Wednesday, 27 June 2012

menerima ketentuan Allah dengan ikhlas

"Tidaklah meninggalkan kedunguan sedikitpun (sangat bodoh) orang yang menghendaki perubahan di dalam waktu (yang telah ditentukan) menuju kelain waktu yang Allah telah menampakannya di dalam waktu itu". 
 Adalah sudah menjadi keyakinan orang-orang mukmin, bahwa Allah adalah Dzat Yang Maha Menentukan segala-galanya di dunia ini. Kehendak dan irodat-Nya sedikit pun tidak ada dapat menghalangi atau mengubahnya. 
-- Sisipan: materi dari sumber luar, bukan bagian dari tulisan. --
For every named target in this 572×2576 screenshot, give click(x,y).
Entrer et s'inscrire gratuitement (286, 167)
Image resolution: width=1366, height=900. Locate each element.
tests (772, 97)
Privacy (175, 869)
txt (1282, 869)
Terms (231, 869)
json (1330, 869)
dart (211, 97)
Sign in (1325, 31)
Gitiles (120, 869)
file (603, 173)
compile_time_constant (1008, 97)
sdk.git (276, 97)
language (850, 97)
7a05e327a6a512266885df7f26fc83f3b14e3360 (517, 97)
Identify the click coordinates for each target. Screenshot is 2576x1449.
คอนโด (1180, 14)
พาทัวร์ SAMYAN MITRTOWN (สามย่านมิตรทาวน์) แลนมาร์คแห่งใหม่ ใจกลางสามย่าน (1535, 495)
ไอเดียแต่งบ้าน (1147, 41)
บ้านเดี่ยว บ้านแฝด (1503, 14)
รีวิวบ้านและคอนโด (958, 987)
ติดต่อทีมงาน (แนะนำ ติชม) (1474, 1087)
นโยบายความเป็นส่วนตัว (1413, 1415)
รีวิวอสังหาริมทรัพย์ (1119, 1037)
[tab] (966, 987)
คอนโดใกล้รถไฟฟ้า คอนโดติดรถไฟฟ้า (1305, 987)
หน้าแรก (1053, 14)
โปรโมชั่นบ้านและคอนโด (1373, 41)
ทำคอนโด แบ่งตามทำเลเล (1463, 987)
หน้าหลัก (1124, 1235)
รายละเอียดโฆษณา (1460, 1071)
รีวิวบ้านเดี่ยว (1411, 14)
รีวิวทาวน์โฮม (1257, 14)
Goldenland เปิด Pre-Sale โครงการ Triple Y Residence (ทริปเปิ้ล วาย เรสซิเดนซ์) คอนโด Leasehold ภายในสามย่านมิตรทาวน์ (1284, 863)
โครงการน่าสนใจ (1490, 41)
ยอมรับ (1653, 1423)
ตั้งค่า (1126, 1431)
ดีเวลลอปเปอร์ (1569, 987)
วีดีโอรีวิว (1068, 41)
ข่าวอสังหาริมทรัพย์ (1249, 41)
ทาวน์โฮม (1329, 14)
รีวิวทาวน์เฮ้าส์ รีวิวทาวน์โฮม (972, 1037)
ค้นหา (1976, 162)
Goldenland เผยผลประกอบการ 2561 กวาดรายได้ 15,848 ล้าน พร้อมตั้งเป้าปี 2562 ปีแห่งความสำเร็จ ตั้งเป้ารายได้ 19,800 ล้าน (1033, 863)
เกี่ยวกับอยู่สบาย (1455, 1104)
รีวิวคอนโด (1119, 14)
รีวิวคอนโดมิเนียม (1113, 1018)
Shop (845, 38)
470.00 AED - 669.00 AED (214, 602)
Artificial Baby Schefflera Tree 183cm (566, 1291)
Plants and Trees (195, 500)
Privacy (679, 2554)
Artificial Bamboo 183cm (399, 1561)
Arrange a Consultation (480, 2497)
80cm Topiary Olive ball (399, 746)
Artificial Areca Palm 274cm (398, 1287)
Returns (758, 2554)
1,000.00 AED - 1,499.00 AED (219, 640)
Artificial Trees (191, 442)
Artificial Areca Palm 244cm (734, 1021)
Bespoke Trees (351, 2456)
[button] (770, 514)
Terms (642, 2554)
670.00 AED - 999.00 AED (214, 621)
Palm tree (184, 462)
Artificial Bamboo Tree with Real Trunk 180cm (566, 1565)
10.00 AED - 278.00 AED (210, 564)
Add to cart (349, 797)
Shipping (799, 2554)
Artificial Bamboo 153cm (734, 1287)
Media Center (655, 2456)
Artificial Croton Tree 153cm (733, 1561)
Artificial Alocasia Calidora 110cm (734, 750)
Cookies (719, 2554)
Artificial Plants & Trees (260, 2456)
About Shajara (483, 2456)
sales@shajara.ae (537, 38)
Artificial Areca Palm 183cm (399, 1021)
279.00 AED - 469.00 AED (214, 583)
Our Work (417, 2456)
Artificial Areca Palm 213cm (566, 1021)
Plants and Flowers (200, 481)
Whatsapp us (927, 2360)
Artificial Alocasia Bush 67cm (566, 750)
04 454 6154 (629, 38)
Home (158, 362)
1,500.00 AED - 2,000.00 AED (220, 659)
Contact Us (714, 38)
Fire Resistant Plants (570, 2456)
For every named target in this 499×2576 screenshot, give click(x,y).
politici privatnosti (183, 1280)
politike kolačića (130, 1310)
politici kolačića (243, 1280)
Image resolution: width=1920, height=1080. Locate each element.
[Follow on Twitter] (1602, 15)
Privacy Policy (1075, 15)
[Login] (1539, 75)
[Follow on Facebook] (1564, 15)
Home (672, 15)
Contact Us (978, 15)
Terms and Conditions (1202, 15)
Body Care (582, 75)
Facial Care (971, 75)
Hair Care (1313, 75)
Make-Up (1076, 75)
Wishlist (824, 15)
Karena itu kita sebagai hamba-Nya yang tidak mampu sedikitpun menentukan kehidupan kita sendiri. Hendaknya berusaha/berikhtiar dengan sekuat tenaga dan kemudian dengan rela dan lapang dada menerima hasilnya yang memang sudah merupakan ketentuan Allah. Dan sesungguhnya ketentuan Allah tersebut adalah juga merupakan nikmat yang harus kita syukuri, sebagaimana Rosulullah juga menysukuri nikmat yang telah diterimanya : 
"Ya Allah Tuhan kami, jagalah kami agar supaya selalu ingat kepada-Mu, dan tetap bersyukur kepada-Mu, serta jadikanlah kami termasuk orang yang bagus di dalam mengabdi kepada-Mu".

Demikianlah itulah do'a  yang sering diucapkan oleh Rosulullah pada tiap-tiap selesai melaksanakan sholat fardhu untuk menysukuri nikmat yang telah diterimanya.